Figure 1: Geological map of Afar showing fault orientations and distribution of the magmatic segments. The red arrows show the direction in which the rifts are propagating. After Barberi & Varet, 1977; Hayward & Ebinger, 1996; Hofstetter & Beyth, 2003 and Rowland et al, 2007.
The Afar Depression is an area of lowland plains split by fault blocks and dotted with shield volcanoes. It is bound to the west by the Ethiopian Plateau and escarpment, to the northeast by the Danakil block, to the southeast by the Ali-Sabieh block and to the south by the Somalian Plateau and escarpment.
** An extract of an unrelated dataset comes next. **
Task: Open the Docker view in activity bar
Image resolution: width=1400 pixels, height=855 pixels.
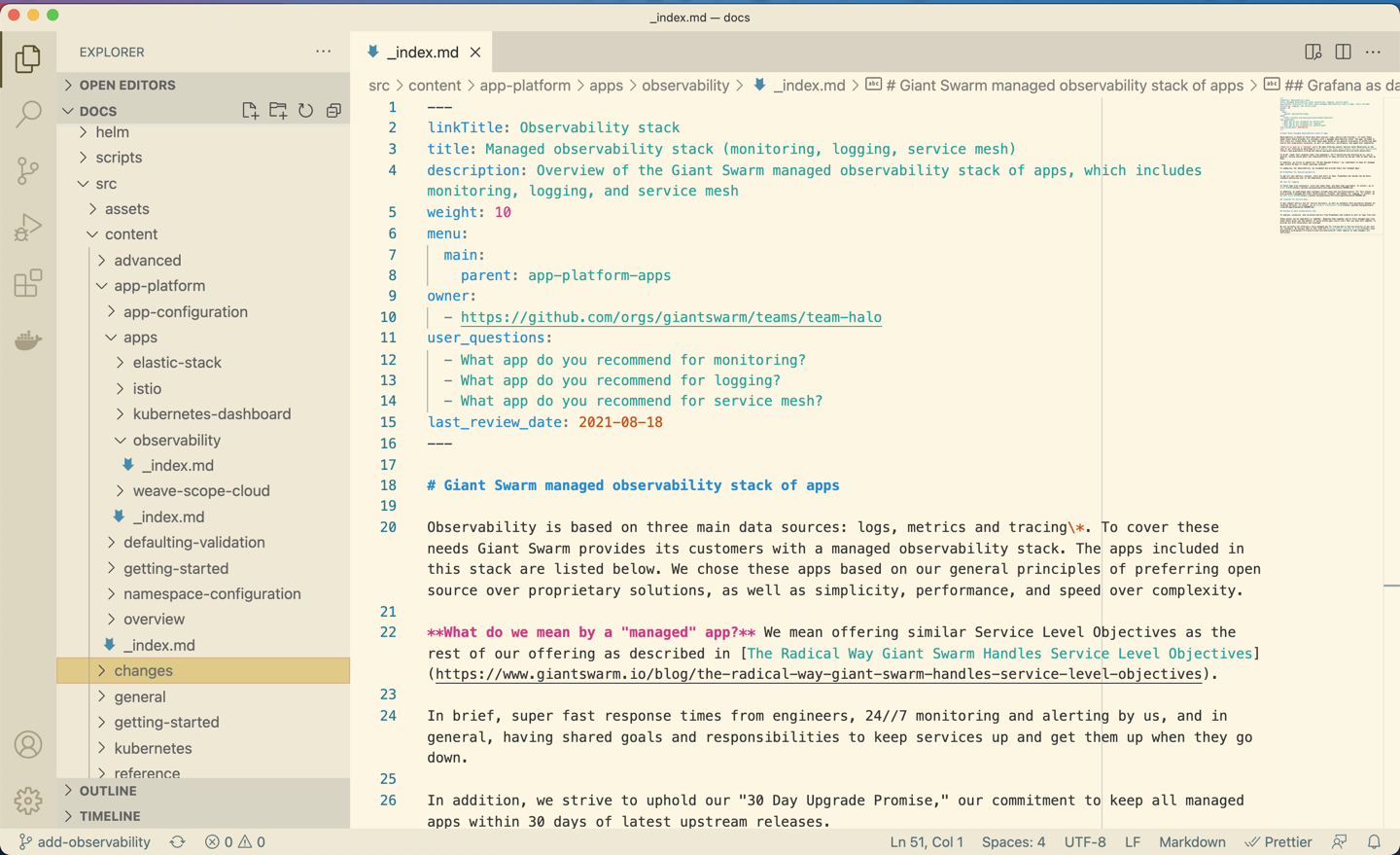Action: (28, 339)
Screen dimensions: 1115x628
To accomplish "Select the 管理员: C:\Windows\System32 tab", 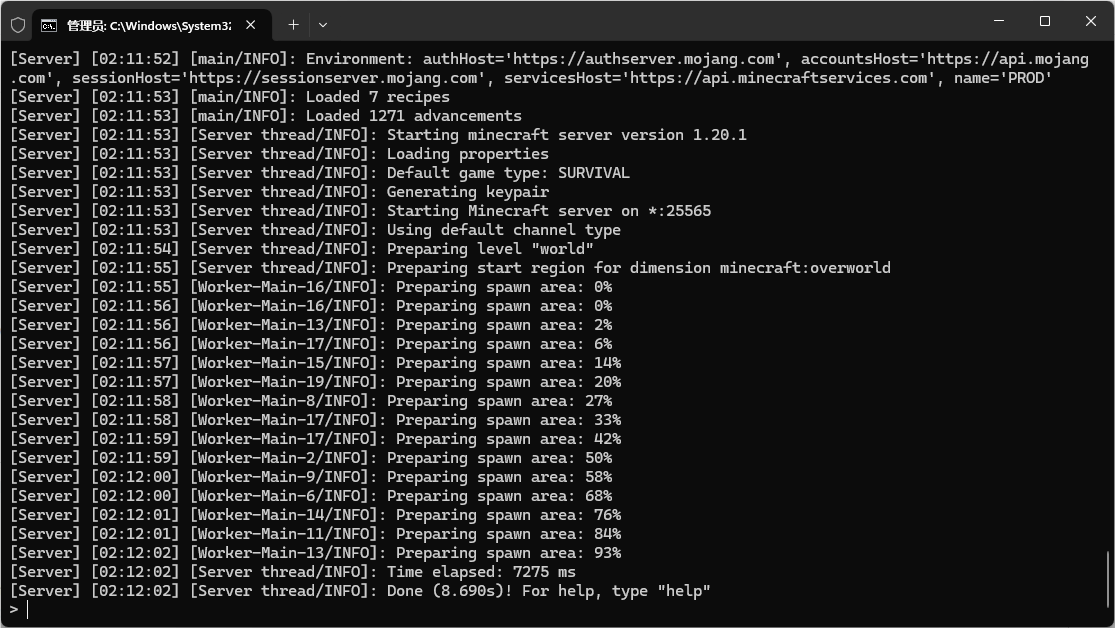I will [x=151, y=26].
To the north the southern Red Sea rift is extending down through the Gulf of Zula into the northern Afar Depression, to the east the Gulf of Aden rift is propagating through the Gulf of Tajura into the eastern Afar Depression and to the southwest extension continues through the Main Ethiopian Rift to the East African Rift System (e.g. Beyene & Abdelsalam, 2005) Figure 1.
The overall structural trend across the Afar Depression is for the older larger border faults to be abandoned and for active faulting to be concentrated along narrow zones within the centre of wider rift systems. This is due to the decrease in the strength of the lithosphere with increasing strain rates and magmatism (Hayward & Ebinger, 1996).
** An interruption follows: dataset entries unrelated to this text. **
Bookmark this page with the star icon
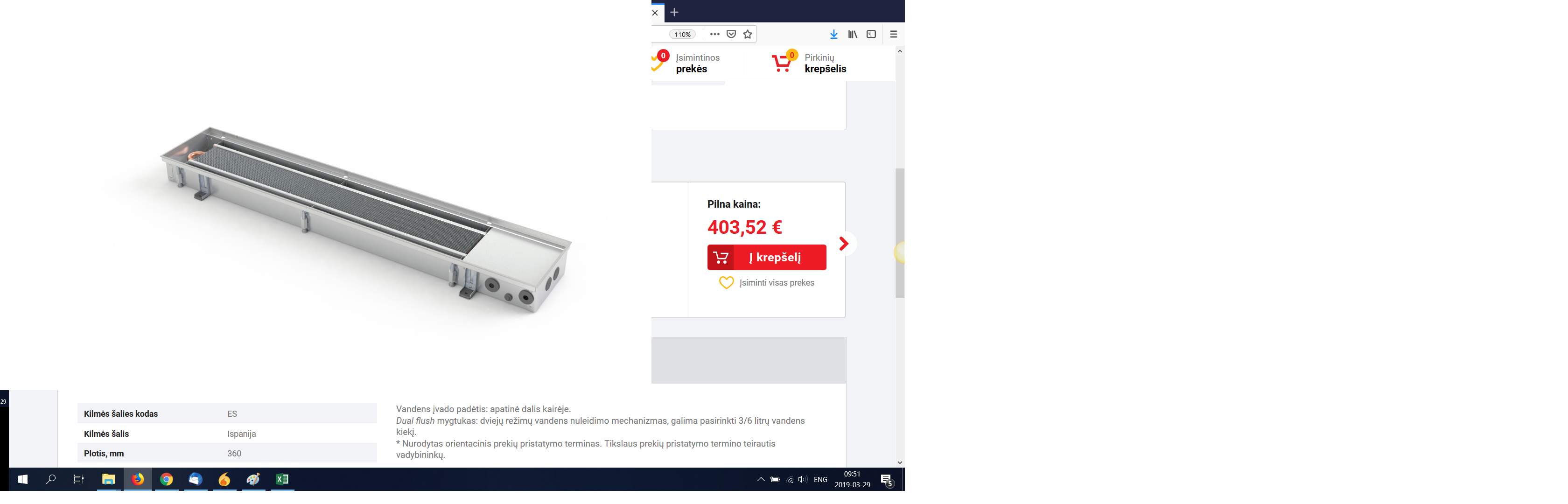Viewport: 1568px width, 504px height. coord(748,35)
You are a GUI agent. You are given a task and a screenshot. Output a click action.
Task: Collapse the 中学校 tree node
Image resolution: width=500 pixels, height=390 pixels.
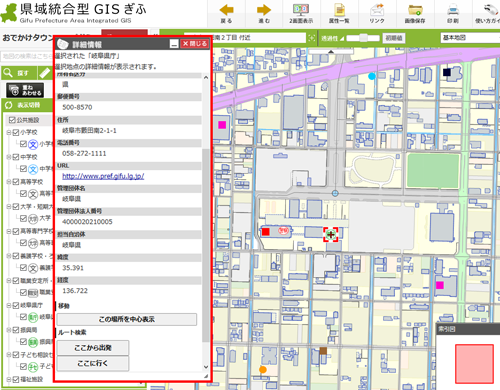click(x=9, y=157)
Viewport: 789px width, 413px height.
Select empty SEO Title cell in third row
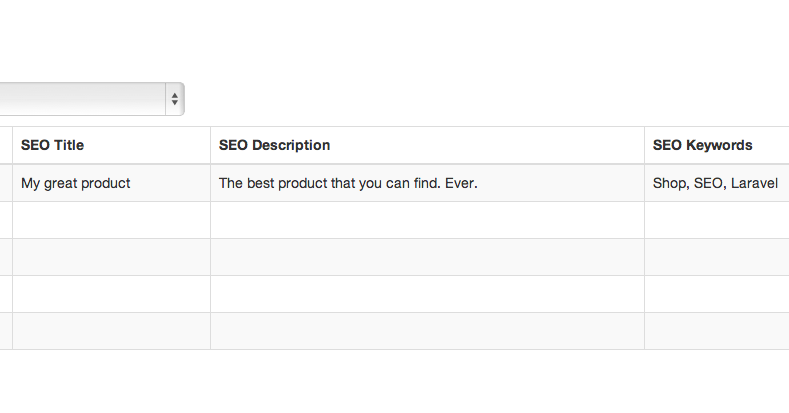pyautogui.click(x=110, y=257)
The first stage of basin development, during the Oligo-Miocene (29-26Ma), was dominated by long (~60km) high angle border faults.
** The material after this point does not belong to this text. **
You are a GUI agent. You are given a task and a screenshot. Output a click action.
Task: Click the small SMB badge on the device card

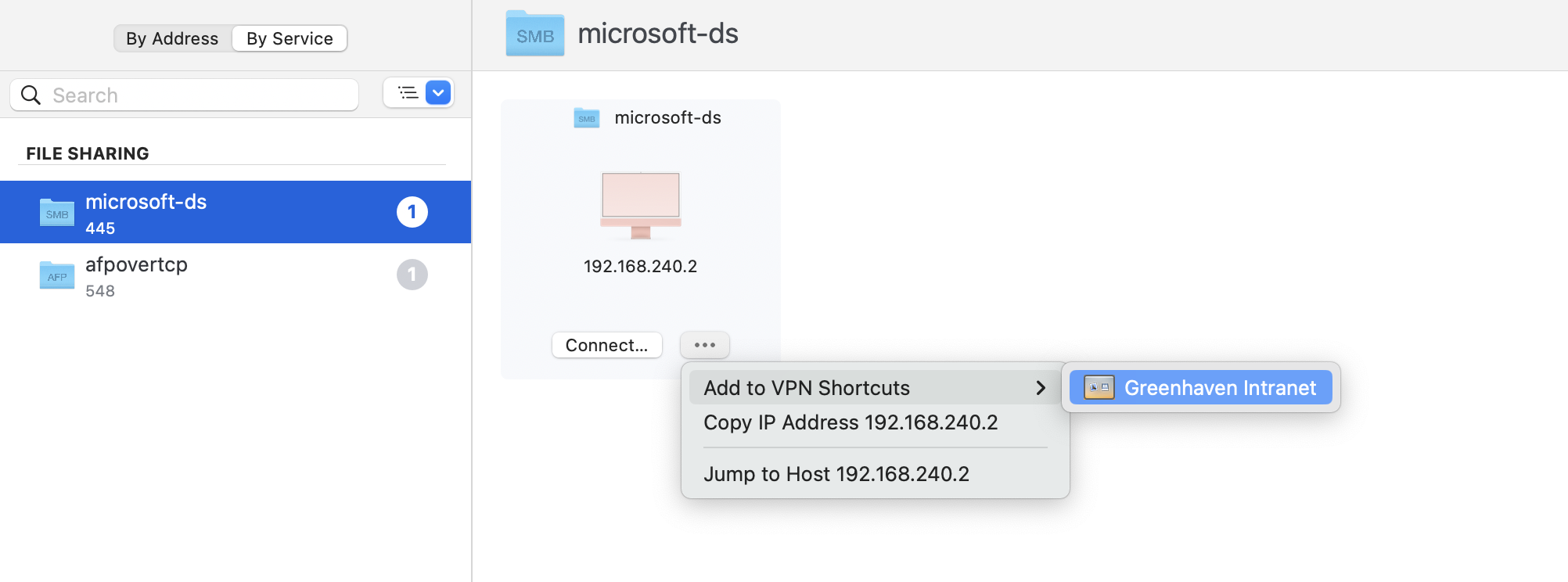tap(586, 117)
The second stage (16-7Ma) saw the eastward migration of strain and magmatism to narrow zones within the hinge of the rifts.
Figure 2: The stages in the development of a volcanic passive margin based on studies of the East African Rift system (Ebinger, 2005).
During the third stage sea-floor spreading style magmatic segments developed within the centre of the rift zones with strain accommodated by dyke injection (Wolfenden et al, 2005).